Roberts chosen as new school superintendent


Dr. Owen Roberts, third finalist for the superintendent's position, mingles before a community forum at the Matheson Museum on Wednesday, May 14, 2014 in Gainesville, Fla.

Matt Stamey/The Gainesville Sun
Published: Tuesday, June 3, 2014 at 9:34 p.m.
Last Modified: Wednesday, June 4, 2014 at 11:41 a.m.

Correction: Scott Ward is the chief financial officer for Alachua County Public Schools. An earlier version of this article misstated his name.

The new superintendent of Alachua County Public Schools will also be the first black person to assume the top job in district history.

Owen Roberts, of Lauderdale Lakes, accepted the board's offer Tuesday evening after members voted unanimously to bring him on board with a minimum three-year contract.

Board chairman Gunnar Paulson held his cellphone to his microphone during the meeting so the audience at the Kirby-Smith Center could hear Roberts' response.

"I am very honored," Roberts said. "I will accept."

"I will do everything in my power to meet the expectations of the board and the community," he added.

Paulson said he will start negotiations with Roberts as soon as possible. The board offered a salary range of $140,000 to $170,000 with full benefits.

Scott Ward, chief financial officer for Alachua County Public Schools, said the district budgeted $29,000 for the cost of the search but he didn't have the actual cost of the search Tuesday evening.

Paulson thanked Interim Superintendent Hershel Lyons for his work in steering the school district since former Superintendent Dan Boyd's retirement in September.

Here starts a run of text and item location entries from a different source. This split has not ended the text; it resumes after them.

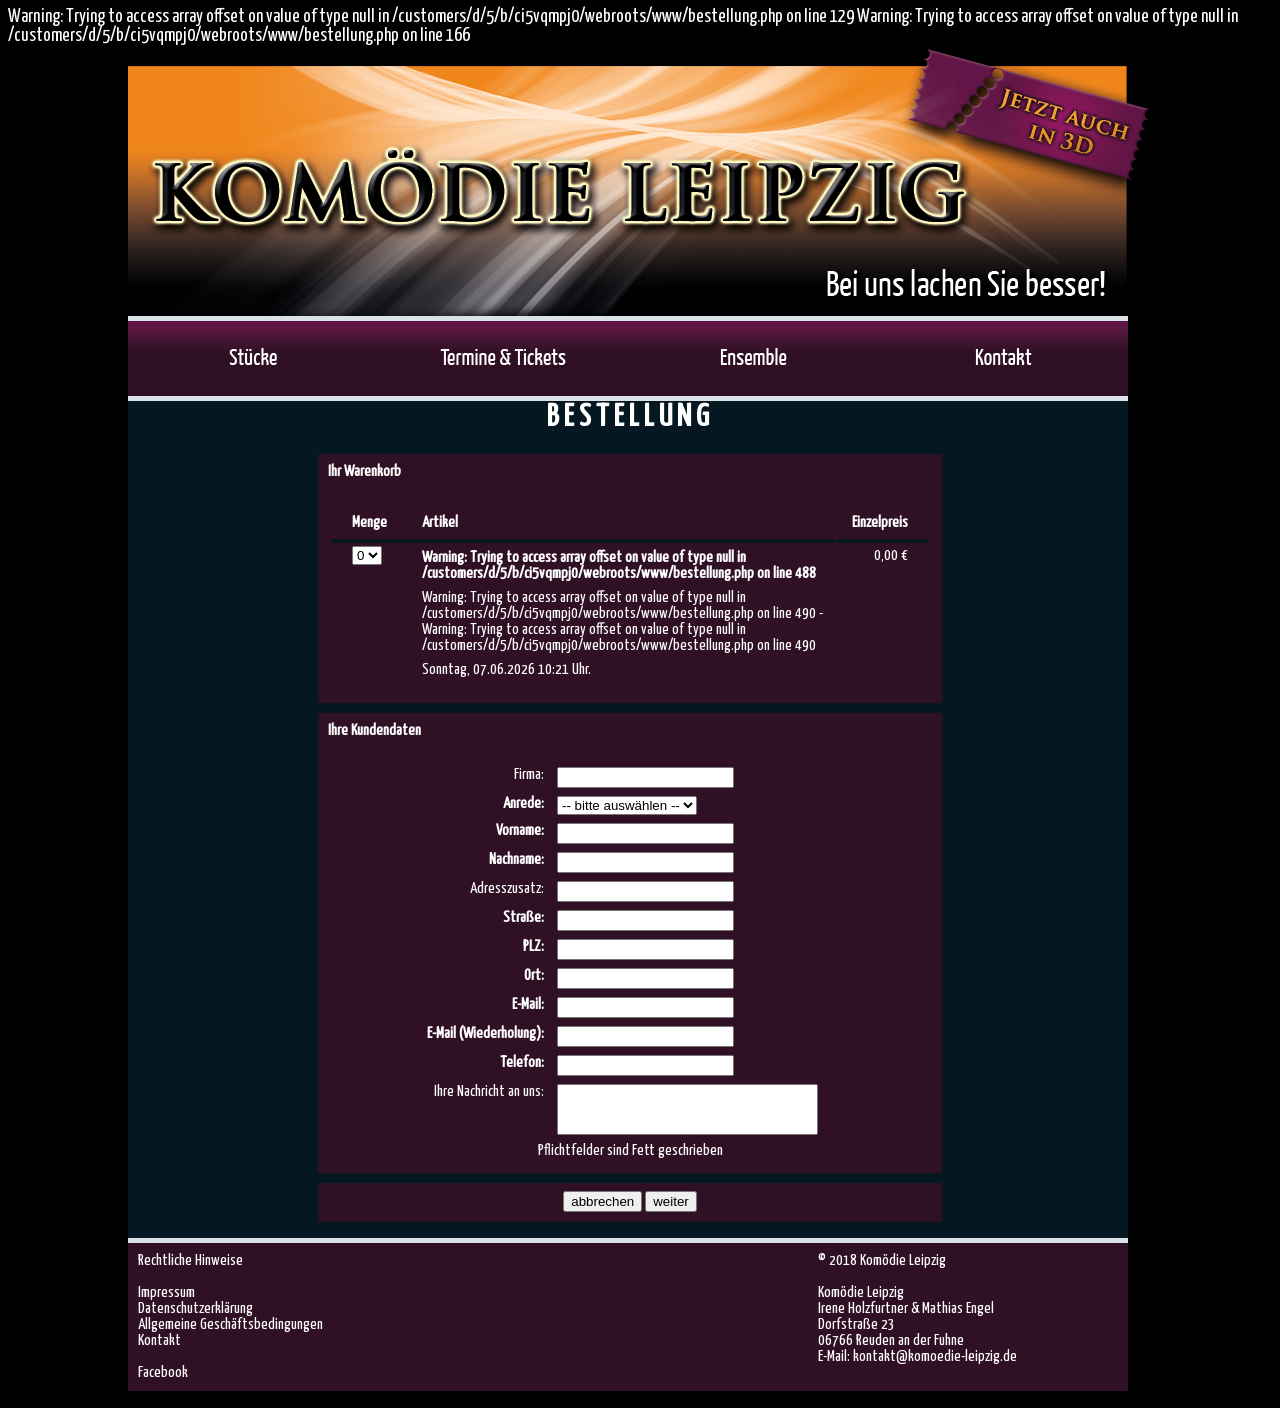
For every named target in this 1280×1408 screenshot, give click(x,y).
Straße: (523, 917)
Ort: (534, 975)
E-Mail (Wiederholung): (485, 1033)
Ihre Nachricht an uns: (489, 1091)
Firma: (529, 774)
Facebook (163, 1381)
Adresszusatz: (507, 888)
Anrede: (523, 803)
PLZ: (533, 946)
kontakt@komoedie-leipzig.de (935, 1365)
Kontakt (159, 1349)
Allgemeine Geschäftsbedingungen (230, 1333)
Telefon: (522, 1062)
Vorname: (520, 830)
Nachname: (516, 859)
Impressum (166, 1301)
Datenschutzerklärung (195, 1317)
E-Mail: (528, 1004)
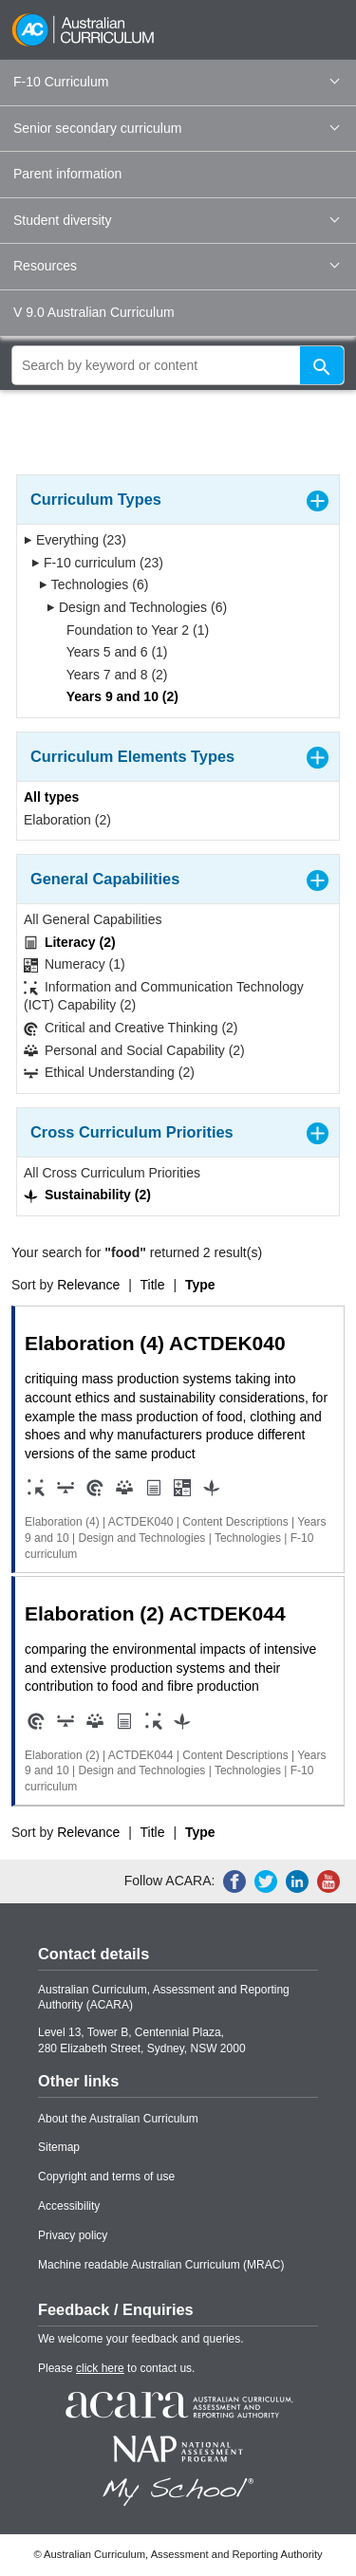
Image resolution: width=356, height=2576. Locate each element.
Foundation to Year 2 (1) (131, 630)
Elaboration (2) (67, 819)
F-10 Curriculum (176, 81)
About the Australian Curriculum (118, 2118)
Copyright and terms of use (106, 2176)
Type (200, 1284)
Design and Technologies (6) (137, 607)
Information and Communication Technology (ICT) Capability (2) (164, 996)
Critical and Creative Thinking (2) (131, 1028)
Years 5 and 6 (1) (111, 651)
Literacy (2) (70, 943)
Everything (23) (75, 539)
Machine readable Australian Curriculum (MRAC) (161, 2264)
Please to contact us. (116, 2368)
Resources (176, 265)
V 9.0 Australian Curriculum (94, 312)
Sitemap (59, 2147)
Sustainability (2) (87, 1195)
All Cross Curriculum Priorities (112, 1172)
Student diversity (176, 220)
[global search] (178, 365)
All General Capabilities (93, 919)
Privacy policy (72, 2235)
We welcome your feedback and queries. (141, 2338)
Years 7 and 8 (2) (111, 674)
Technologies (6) (93, 584)
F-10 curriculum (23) (97, 562)
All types (51, 797)
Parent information (67, 173)
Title (153, 1284)
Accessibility (69, 2206)
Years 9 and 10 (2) (116, 696)
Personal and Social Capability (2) (134, 1051)
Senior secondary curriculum (176, 128)
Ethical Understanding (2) (109, 1073)
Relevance (88, 1284)
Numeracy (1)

"It has been commendable, and you've done it in a very professional manner. It's been a pleasure," Paulson said.

Roberts has nearly 40 years of experience in education.

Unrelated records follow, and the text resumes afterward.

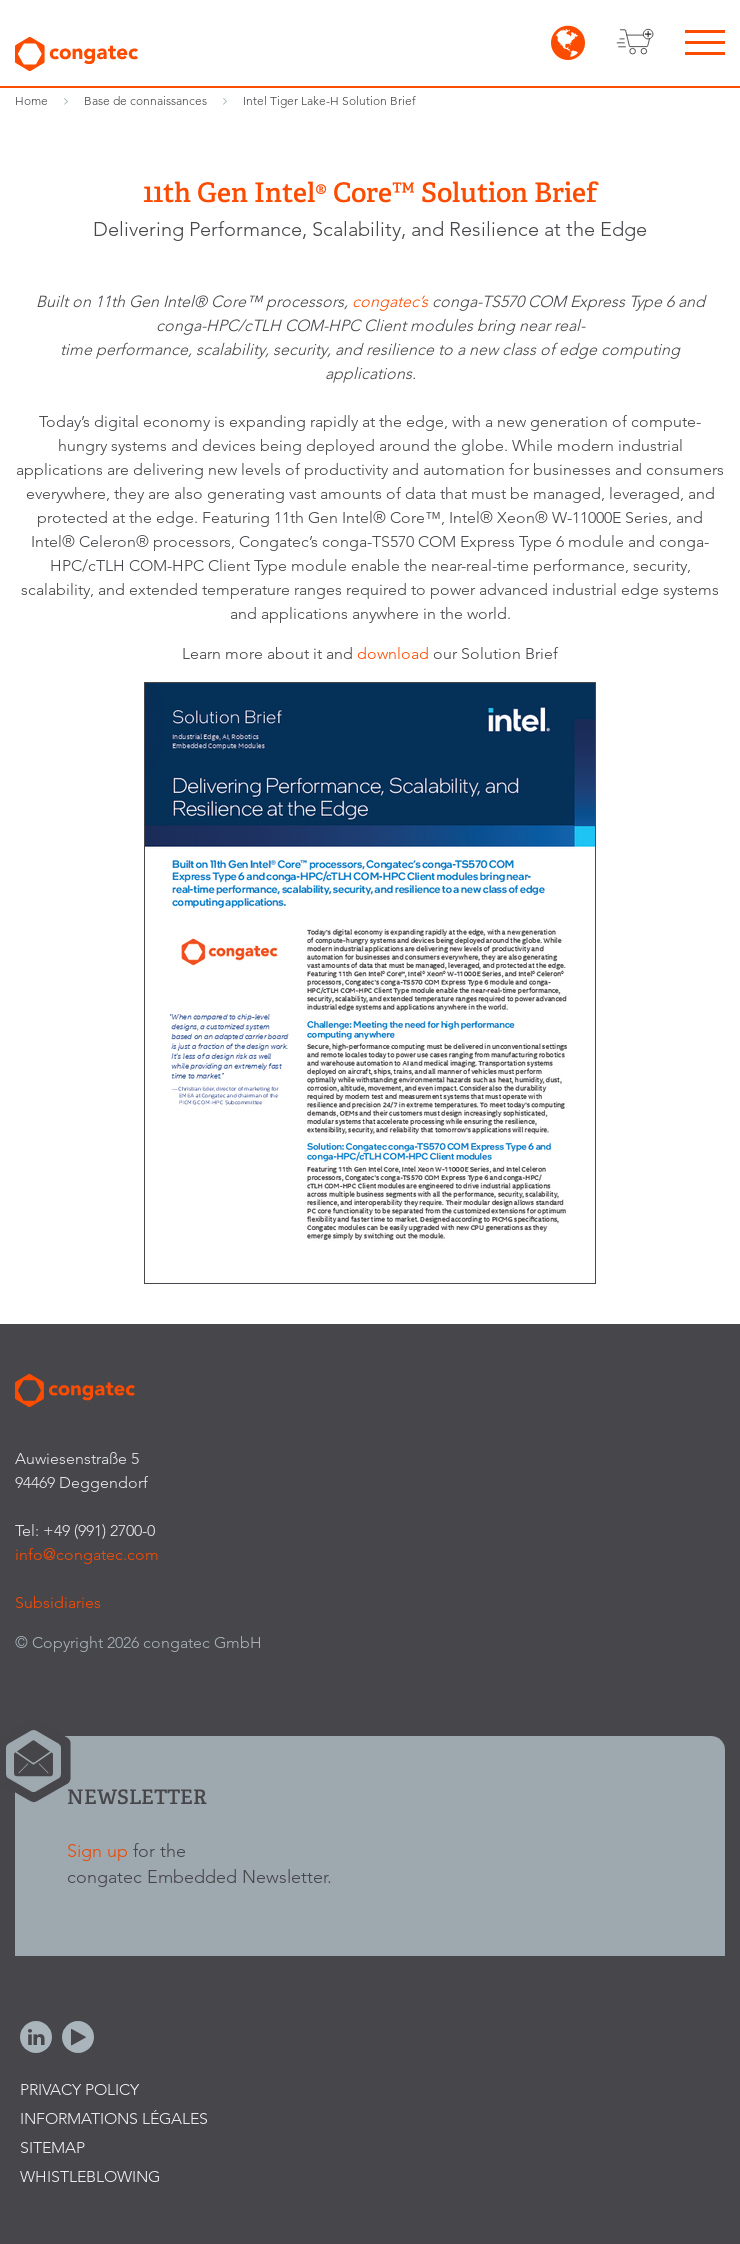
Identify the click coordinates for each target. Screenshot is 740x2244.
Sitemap (52, 2147)
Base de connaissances (145, 100)
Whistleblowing (90, 2176)
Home (31, 100)
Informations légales (114, 2118)
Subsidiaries (58, 1602)
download (395, 653)
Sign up (97, 1850)
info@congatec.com (87, 1554)
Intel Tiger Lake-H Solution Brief (329, 100)
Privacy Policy (79, 2089)
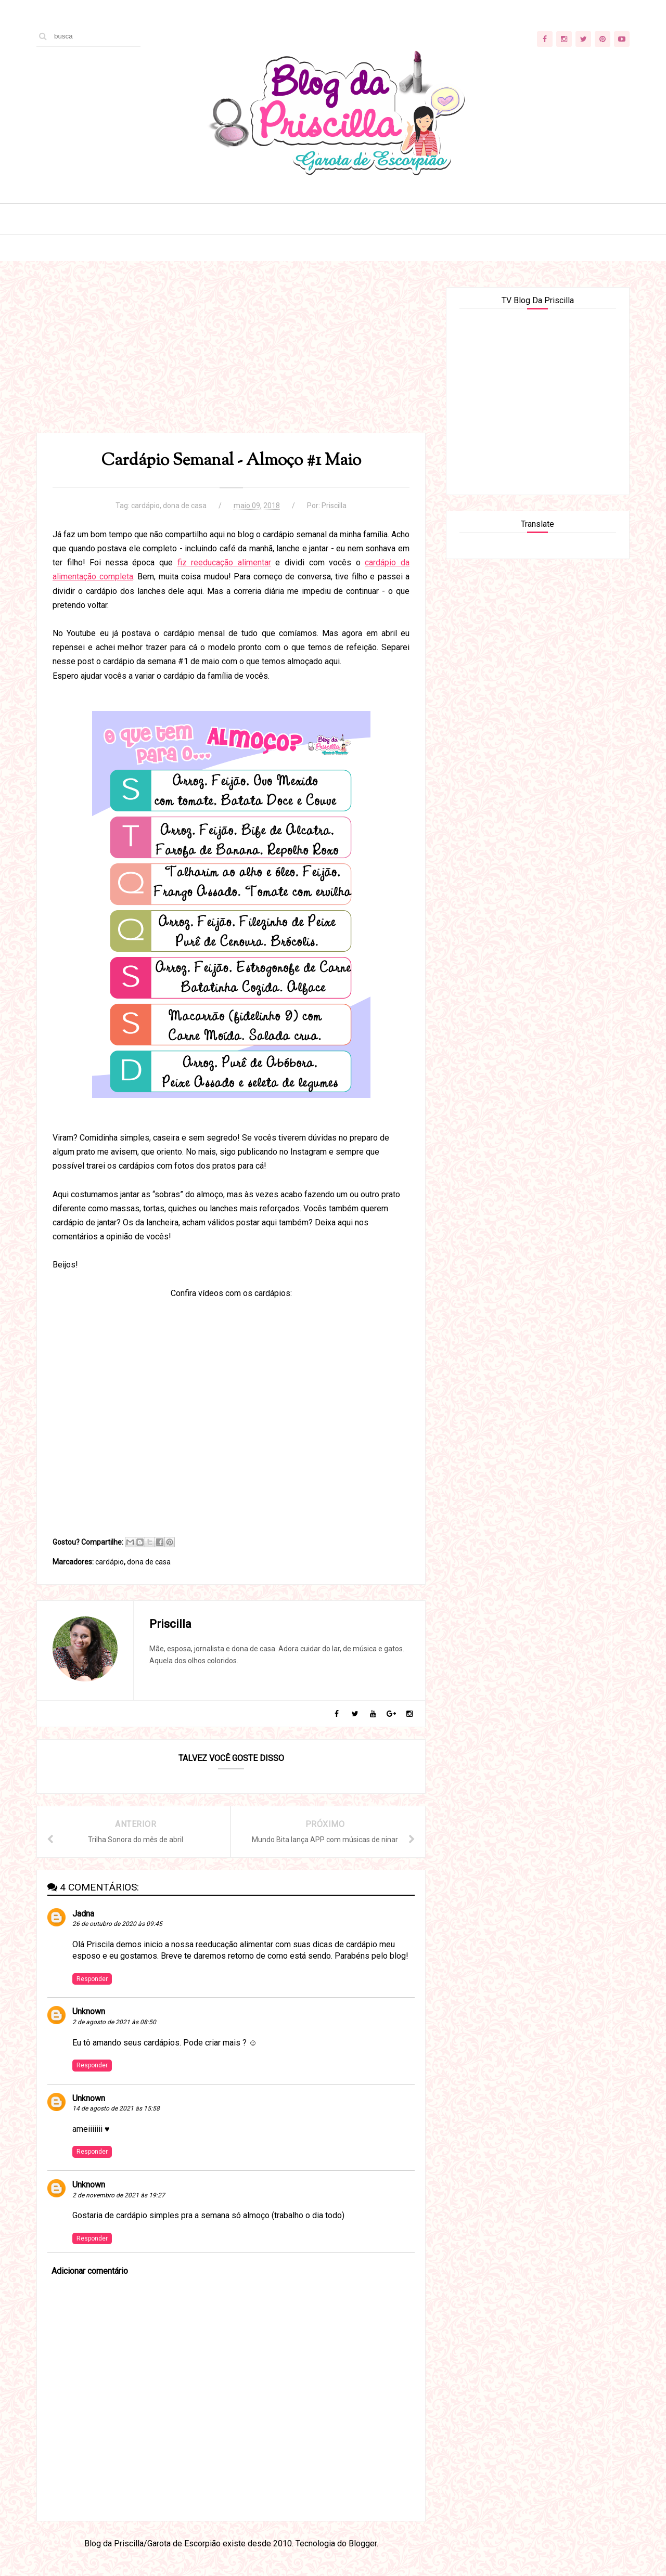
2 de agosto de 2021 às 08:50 (114, 2022)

He began his career teaching math, biology, chemistry and physics in the Bahamas and his native Jamaica in the mid-1970s, later holding several school- and district-based leadership positions in both nations.

Roberts was head of the curriculum department for Monroe County Schools for six years and taught a graduate course at the University of Miami before joining St. Lucie County Schools as executive director of accountability and assessment in 2004. He spent seven years as associate superintendent of curriculum and accountability before retiring in 2012.

Roberts holds a bachelor's degree in biochemistry and religion, master's degrees in computer studies and educational and psychological research, evaluation and statistical methodology, and a Ph.D. in educational research and evaluation.

Roberts has been a member of numerous educational research organizations and committees, including the FCAT Technical Advisory Committee and a state delegation to the national consortium developing an assessment for the Common Core State Standards.

Roberts was the top choice for Paulson and board members Eileen Roy and Leanetta McNealy in a straw poll taken before the actual vote.

Mark Rendell, of Melbourne, was the board's second choice and James Browder, of Fort Myers, came in third.

Board members April Griffin and Carol Oyenarte didn't vote in the straw poll.

Griffin explained that she had concerns about each candidate, so she didn't feel right about recommending one over another. She promised to stand behind the one chosen, however.

"In the best interests of our students and district, I will support whoever is selected as our next superintendent," she said.

Oyenarte said she didn't vote because none of the superintendent candidates met the board's criteria for applicants.

In fact, Roberts and Browder did meet the board's baseline requirements of 10 years of administrative experience in a district of at least 15,000 students and advanced degrees in education. Rendell did not have 10 years of administrative experience but met the other two baseline requirements.

"But this is my opinion and I'm the one sitting here," Oyenarte said.

But, she added, "Whoever this board hires by majority, I will unequivocally support."

Paulson, Roy and McNealy agreed that Rendell was an impressive candidate, with extensive knowledge of Alachua County Public Schools' strategic plan and clear goals for improving early childhood education, but that he was a little too inexperienced.

Paulson said he's sure Rendell will become a superintendent in the near future.

School Board members said they were initially impressed with Browder's experience — nine years total as a superintendent, with a skill for improving student achievement and budgeting — but had serious doubts about him based on his track record of two buyouts and one mysterious 15-month superintendent stint.

"It would be foolish to ignore warning signs," Roy said.

Despite Griffin and Oyenarte's concerns, all five board members expressed support for Roberts' experience and expertise, enthusiasm and character.

"Nobody's perfect, but this guy is pretty good … he's exceptional," Paulson said. "I am so excited about this man coming to our community."